I told him no more! I don't control who he is friends with but there is something wrong here and I'm very uncomfortable. He has other female friends who are great but this woman clearly doesn't like me.
He said he doesn't know how to just cut her off without it being rude, they also have other mutual friends and it would make things awkward. My husband doesn’t hide his phone from me or act secretive so I don’t think he’s cheating but on some level it feels like an emotional attachment if he doesn’t stop talking to her.
I would never be friends with men who openly disrespect my husband and I expect the same courtesy. AITA for telling him not to speak to her anymore? I feel like if he does, he's putting her feelings above mine.
Yes he is putting her feelings over your feelings, he is also emotionally attached To top it up he has already lied to you about their connection. Her behaviour towards you reek of jealousy. Time to have some serious conversations because there is more here than you know. How many red flags do you need?
Deb needs a lesson in Boundary 101. Sometimes we have to help those who cannot help themselves. Why can't OP's husband quit Deb? He says he doesn't know how to just cut Deb off without being rude. This is where OP must step in and tell Deb to f**k off. She already doesn't like OP, so there's no loss there.
The monster husband never stepped in to defend his wife or check Deb's behavior when they worked together. Why does she continue to treat OP's husband as a single guy? She's overstepping. Her husband is allowing it. OP must stop it.

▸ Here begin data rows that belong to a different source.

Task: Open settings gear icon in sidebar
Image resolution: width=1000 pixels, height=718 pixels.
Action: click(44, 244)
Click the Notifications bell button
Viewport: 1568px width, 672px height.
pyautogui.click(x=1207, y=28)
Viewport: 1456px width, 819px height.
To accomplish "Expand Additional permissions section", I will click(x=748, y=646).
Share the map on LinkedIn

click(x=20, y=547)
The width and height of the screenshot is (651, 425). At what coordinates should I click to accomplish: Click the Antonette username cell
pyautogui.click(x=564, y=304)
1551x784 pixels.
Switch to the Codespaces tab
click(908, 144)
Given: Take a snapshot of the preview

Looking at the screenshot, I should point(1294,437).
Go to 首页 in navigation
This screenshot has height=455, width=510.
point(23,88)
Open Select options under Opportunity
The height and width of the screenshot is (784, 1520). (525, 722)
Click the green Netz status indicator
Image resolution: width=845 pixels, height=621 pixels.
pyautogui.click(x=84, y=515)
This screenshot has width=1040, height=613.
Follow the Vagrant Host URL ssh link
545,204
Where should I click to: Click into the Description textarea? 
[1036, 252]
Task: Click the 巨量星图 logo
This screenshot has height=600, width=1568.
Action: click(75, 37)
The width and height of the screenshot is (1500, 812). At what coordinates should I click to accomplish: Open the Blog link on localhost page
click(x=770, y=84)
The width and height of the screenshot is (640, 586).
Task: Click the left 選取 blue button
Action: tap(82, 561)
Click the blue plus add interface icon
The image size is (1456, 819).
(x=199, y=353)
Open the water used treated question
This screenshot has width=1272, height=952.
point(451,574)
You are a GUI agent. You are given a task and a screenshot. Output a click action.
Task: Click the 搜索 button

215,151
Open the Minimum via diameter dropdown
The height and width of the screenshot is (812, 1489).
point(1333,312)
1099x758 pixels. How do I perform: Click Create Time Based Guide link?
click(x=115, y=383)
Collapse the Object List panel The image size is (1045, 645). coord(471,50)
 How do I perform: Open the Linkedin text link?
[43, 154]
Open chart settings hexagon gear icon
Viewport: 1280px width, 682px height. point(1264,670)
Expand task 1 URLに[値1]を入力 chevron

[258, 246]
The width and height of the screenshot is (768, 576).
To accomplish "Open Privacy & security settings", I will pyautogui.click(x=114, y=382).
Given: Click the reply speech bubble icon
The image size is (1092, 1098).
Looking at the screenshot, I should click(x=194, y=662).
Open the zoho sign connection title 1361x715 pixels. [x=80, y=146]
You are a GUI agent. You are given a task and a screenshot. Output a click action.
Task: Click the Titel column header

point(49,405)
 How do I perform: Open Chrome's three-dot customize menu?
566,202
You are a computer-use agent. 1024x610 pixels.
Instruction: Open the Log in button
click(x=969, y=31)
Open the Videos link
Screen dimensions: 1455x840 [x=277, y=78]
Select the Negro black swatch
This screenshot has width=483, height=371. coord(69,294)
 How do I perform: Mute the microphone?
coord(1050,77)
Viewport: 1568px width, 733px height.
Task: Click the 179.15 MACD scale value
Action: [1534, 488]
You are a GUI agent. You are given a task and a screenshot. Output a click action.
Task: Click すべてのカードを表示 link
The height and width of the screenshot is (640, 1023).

Even if he didn’t have feelings for her, she obviously does for him. This is out of line for a work friendship. He is a married man. He needs to put his wife first. He should have spoken up about her behavior towards you long ago. It should have been nipped immediately.
If he cares at all about you and your marriage, her feelings or her reaction to him cutting off contact shouldn’t matter. If she complains to mutuals, he can say whatever he wants. The professional friendship ran its course, she overstepped towards his wife, whatever. You have drawn the line, set your boundary, and he’s already crossed it. Big mistake man. You’re NTA, but he is.
I believe it time to talk to your husband and ask him whose feelings are more important. As of right now it’s seems to be hers over yours! Is it hurting your feelings and the union of your marriage or a fair weather friend whom is actively disrespecting you, which he is aware of?
Why disrespecting your boundaries is more important than cutting off a the woman? Why he cares more for her feelings than yours? I would want to see him not only block her number, email etc and than delete them off is phone. Or telling her only contact him if it’s work related . Also maybe addressing with her why she is rude to you and list all the instances she was treating you rudely.
How could he actively lie to you? How could he hide this friendship after agreeing she is rude and he would cut her off? How are you suppose to trust him going forward? I also believe it’s time to tell him it time to attend marriage counseling as well.
If he not willing to set boundaries, not willing to block her or tell her to only keep it work related, or even go to marriage counseling than this is going to lead to a very unhealthy relationship with you. If he loves you he should willing to put your feelings first and his family first.
I honestly think there was more, an affair no offense but no woman would be so opposed to her colleague's wife as she was. No one is that introverted. There was at the least an emotional affair and it still continues. Your husband is a 100% in the wrong.
Hey it could also just be one sided from her side. And your husband gets off on that. Likes knowing that and that is also a 100% wrong. Talk to him and asking him to tell you the truth. Why does he even when you said it makes you uncomfortable still insists to continue. Update me please.